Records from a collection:

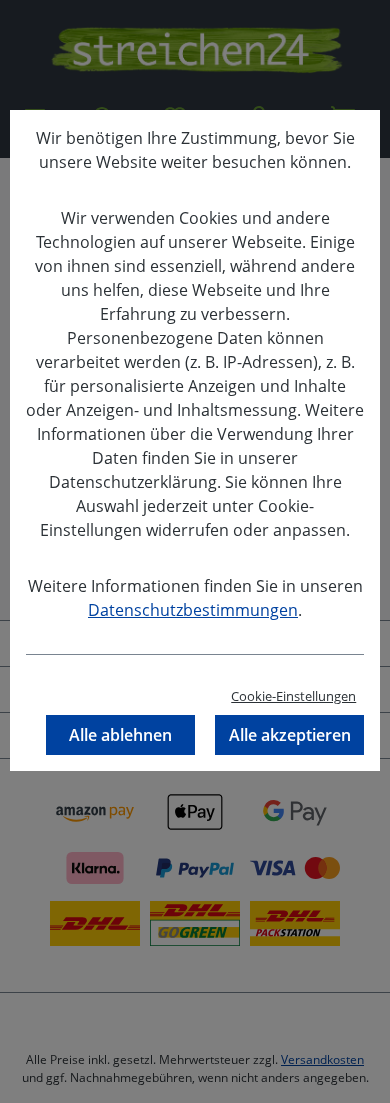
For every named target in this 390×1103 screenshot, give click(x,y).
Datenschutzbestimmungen (193, 610)
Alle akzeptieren (290, 735)
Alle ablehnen (120, 735)
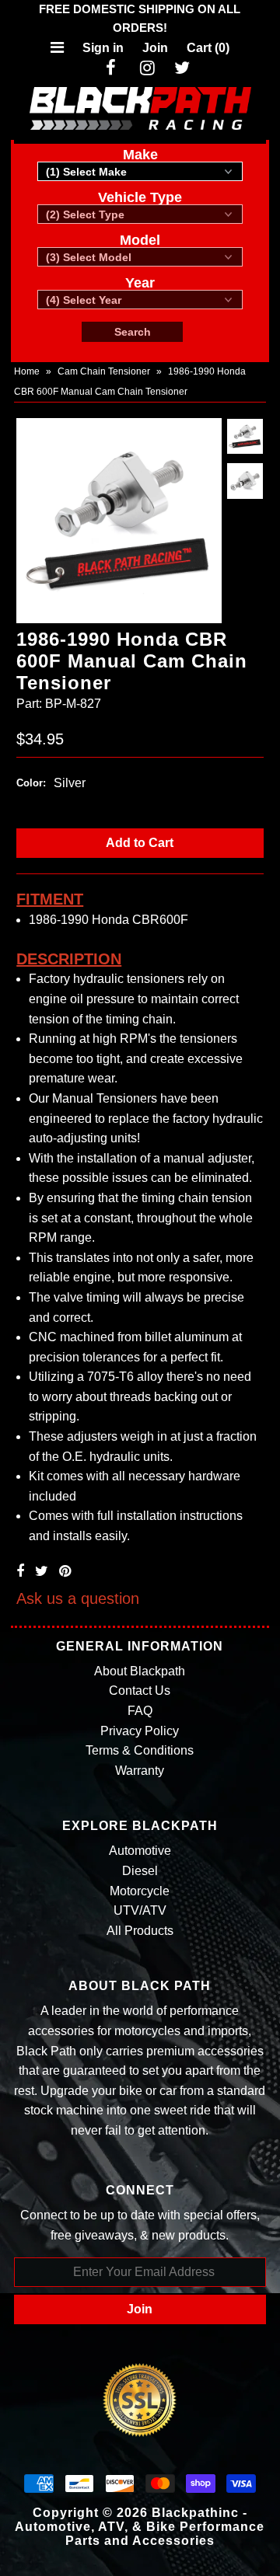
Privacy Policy (139, 1731)
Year (140, 283)
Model (140, 240)
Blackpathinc (195, 2512)
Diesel (140, 1870)
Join (155, 47)
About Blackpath (139, 1671)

## Action item
Each line from the one holding "Datenschutzbestimmungen (193, 610)" through the last line of the records above must be duplicated exactly, and pictures must not be.

## Task response
Datenschutzbestimmungen (193, 610)
Alle akzeptieren (290, 735)
Alle ablehnen (120, 735)
Privacy Policy (139, 1731)
Year (140, 283)
Model (140, 240)
Blackpathinc (195, 2512)
Diesel (140, 1870)
Join (155, 47)
About Blackpath (139, 1671)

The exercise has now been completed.